Navidades. Y los refugios antiaéreos cerrados.
Definitivamente no es mi época del año preferida.
Doy vueltas. Todos los días. Salgo a la calle tosiendo y con casi seiscientas canciones en el bolsillo de la chaqueta. Con billetes de viaje cancelados; billetes de viaje que han perdido la anotación de destino. Invalidados, quién sabe, por razones celestes o sulfúreas. Pero de un tiempo a esta parte sueño con viajes que hice, como dice la canción, en otro tiempo, en otro lugar. Tengo alguna dificultad para dar con el lugar o lugares a los que me dirigía, pero recuerdo los viajes, las ventanillas de autobuses y trenes extendidos en la noche hacia algún sitio inexacto; tal vez era lo menos importante. Se trataba de carreteras silenciadas siguiendo una cadencia concreta y uniforme. Es ahí donde estaba la calma; en cierto modo, la belleza. Pero ocurre lo mismo que con las imágenes a través de la ventanilla: las he perdido en un ritmo que no podría definir... se me han quedado atrás. Pies que llevan al mismo sitio. Vistas desde lo alto de los edificios. Ahora mis viajes están sólo aquí.

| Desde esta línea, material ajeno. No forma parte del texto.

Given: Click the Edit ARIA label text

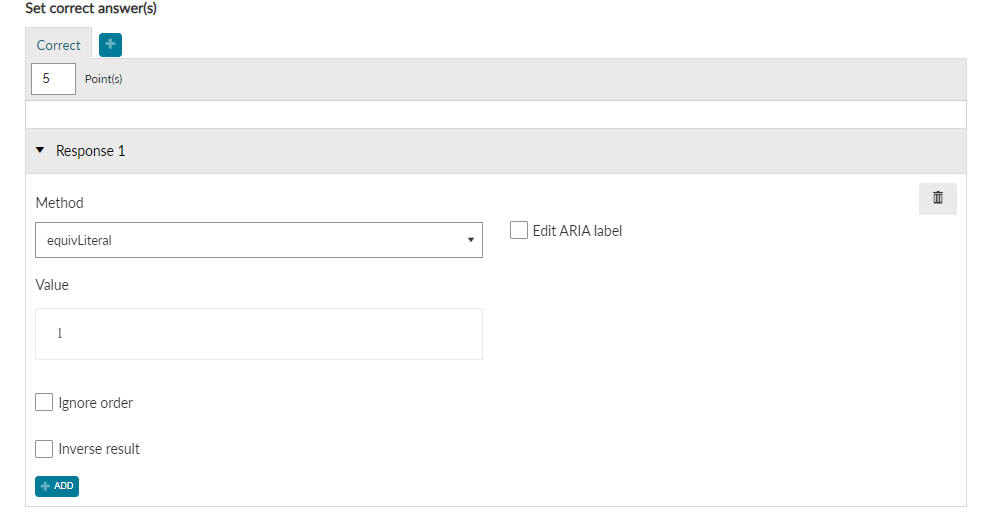Looking at the screenshot, I should pos(577,231).
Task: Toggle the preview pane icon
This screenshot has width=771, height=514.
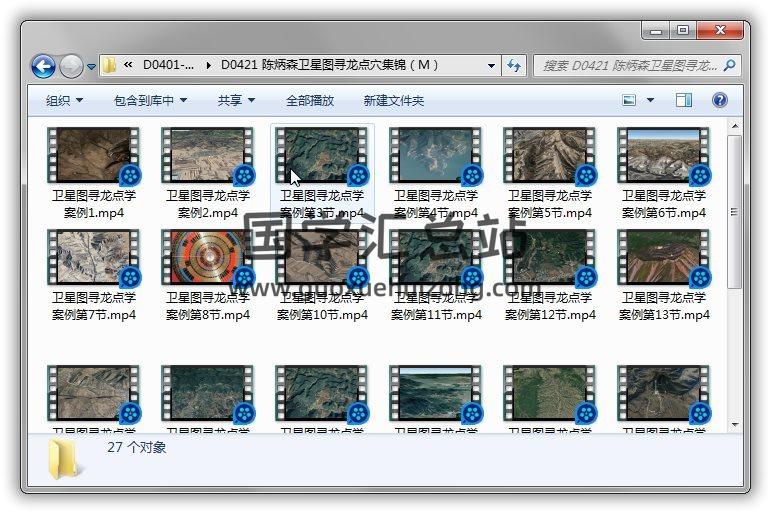Action: coord(684,100)
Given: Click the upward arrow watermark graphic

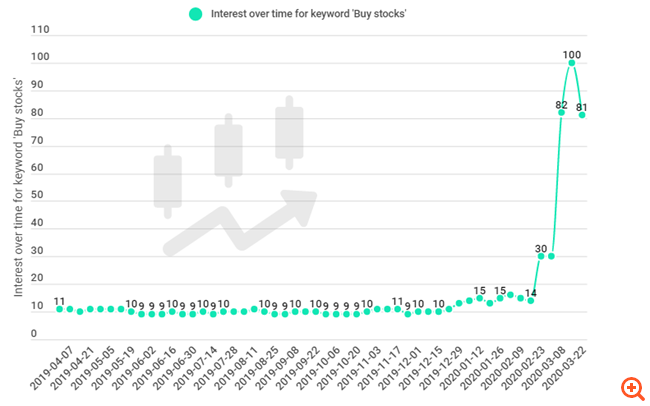Looking at the screenshot, I should tap(240, 222).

Casi perdido. La ciudad se pierde en mi cabeza y yo pierdo las páginas de los libros y los nombres de las calles. Pierdo las postales que no voy a recibir y las cartas en sobres apaisados. Pierdo los puntos de vista que guardé para estos casos; las ganas que nunca he tenido de llamar por teléfono, los diez céntimos sueltos para pagar un café sin molestias; las pastillas y la llave del estuche que no solía cerrar. Los lápices afilados, el rastro de las farolas que se persiguen, las ganas de agradar, los sombreros, la paciencia. Los mapas del suburbano y las nociones de Venecia. Pierdo una pila pequeña y, a veces -muy pocas-, también los miedos. Todo como un movimiento pequeño y cadencioso. Como adentrándose en carreteras o raíles en bruma.